It would be really interesting to crank up a big statistical analysis with
lots of extra columns of data, to see the strength and amount of correlations
between other factors. My money is on "bigger changes lead to longer code
reviews and also independently lead to more reviewers being set on the pull
request". Which.. would be kind of a boring result which everyone already
intuitively knew, admittedly. But at least then we'd know for sure.
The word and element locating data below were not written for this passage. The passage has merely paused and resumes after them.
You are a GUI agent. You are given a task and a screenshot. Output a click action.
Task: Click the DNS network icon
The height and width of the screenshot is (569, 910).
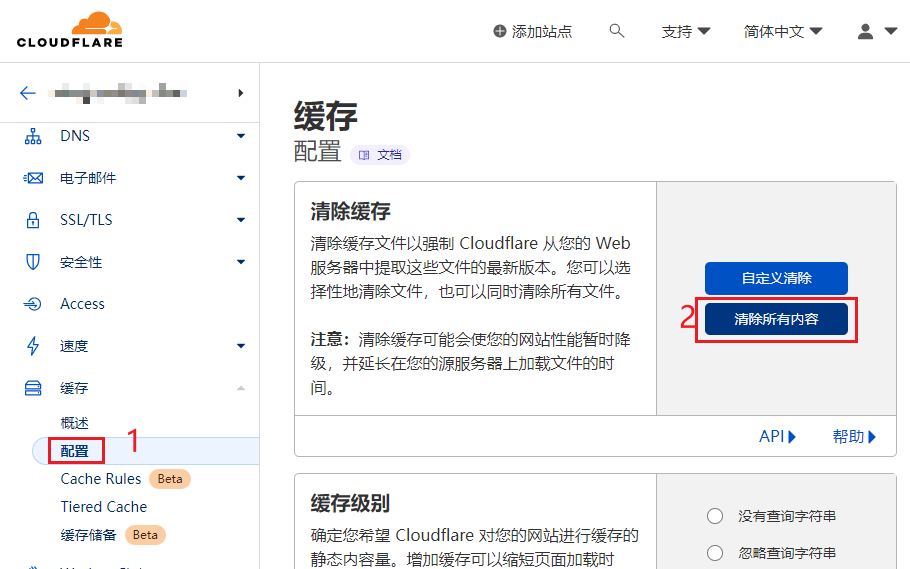33,136
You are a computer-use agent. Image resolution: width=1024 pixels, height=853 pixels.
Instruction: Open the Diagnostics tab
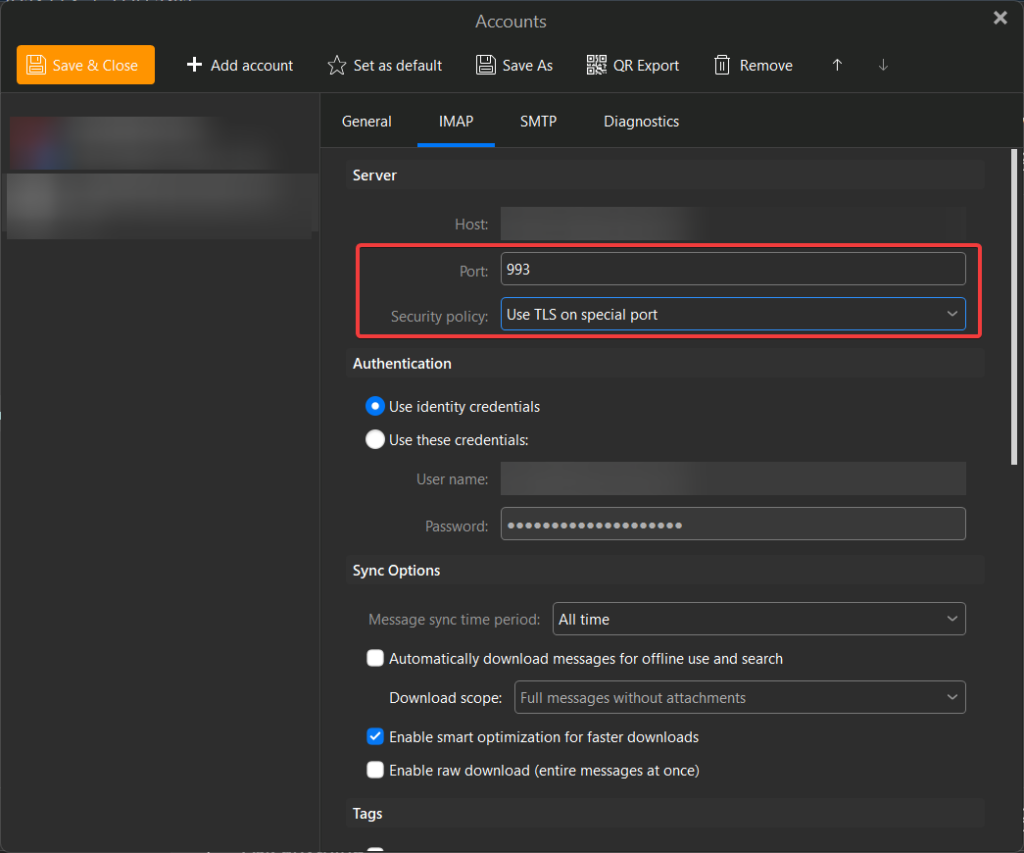tap(641, 121)
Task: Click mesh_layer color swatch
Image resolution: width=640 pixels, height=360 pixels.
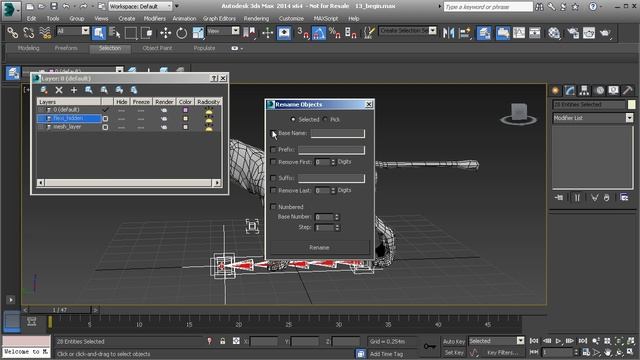Action: (x=185, y=127)
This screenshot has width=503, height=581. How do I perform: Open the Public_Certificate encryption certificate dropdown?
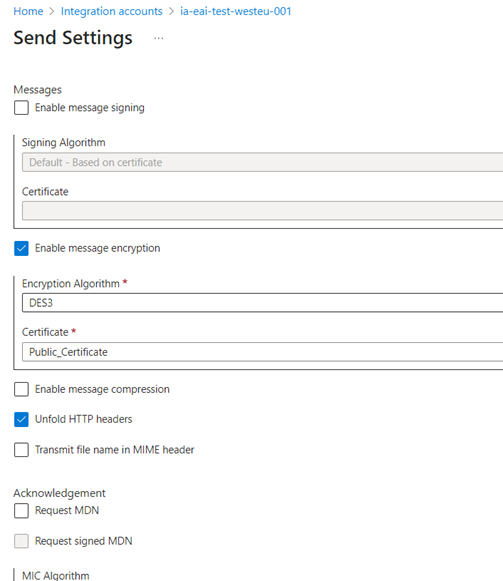click(262, 352)
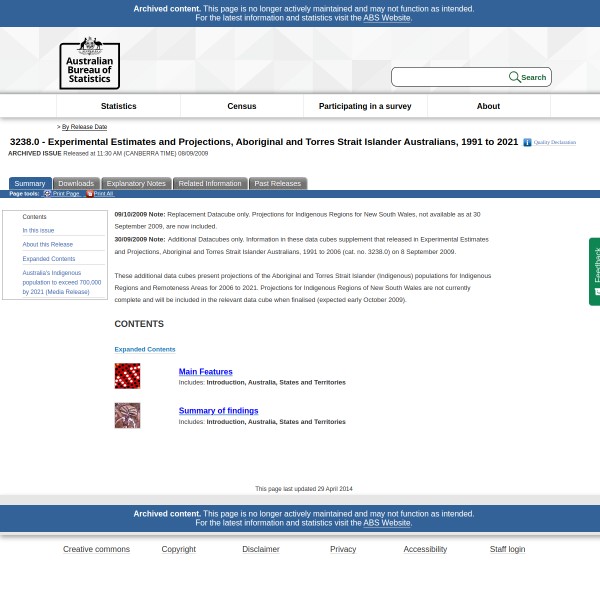The image size is (600, 600).
Task: Click the Australian Bureau of Statistics logo
Action: pos(89,63)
Or at least, for p<0.05 sure.

------
nathan_f77
I'm doing this right now. I got tired of the limitations with GitLab CI's
caching, so I spent this weekend writing a custom caching layer that uses my
own Google Cloud Storage bucket [1]. There are plenty of more valuable things
that I could be working on, but this has been really fun.

[1]
[https://gist.github.com/ndbroadbent/d394f8a6890eddcaeafe9223...](https://gist.github.com/ndbroadbent/d394f8a6890eddcaeafe9223e8b50be5)

------
smoyer
I'm easy to be one of the curiosity cogs ...if there's an autonomous fuel tank
for this I haven't found it yet. More seriously,I think that 80% pig my work
its exploratory and driven to a large degree by curiosity. I get paid really
well for the other 20% because the quality of that output is driven by the
investigation done without production.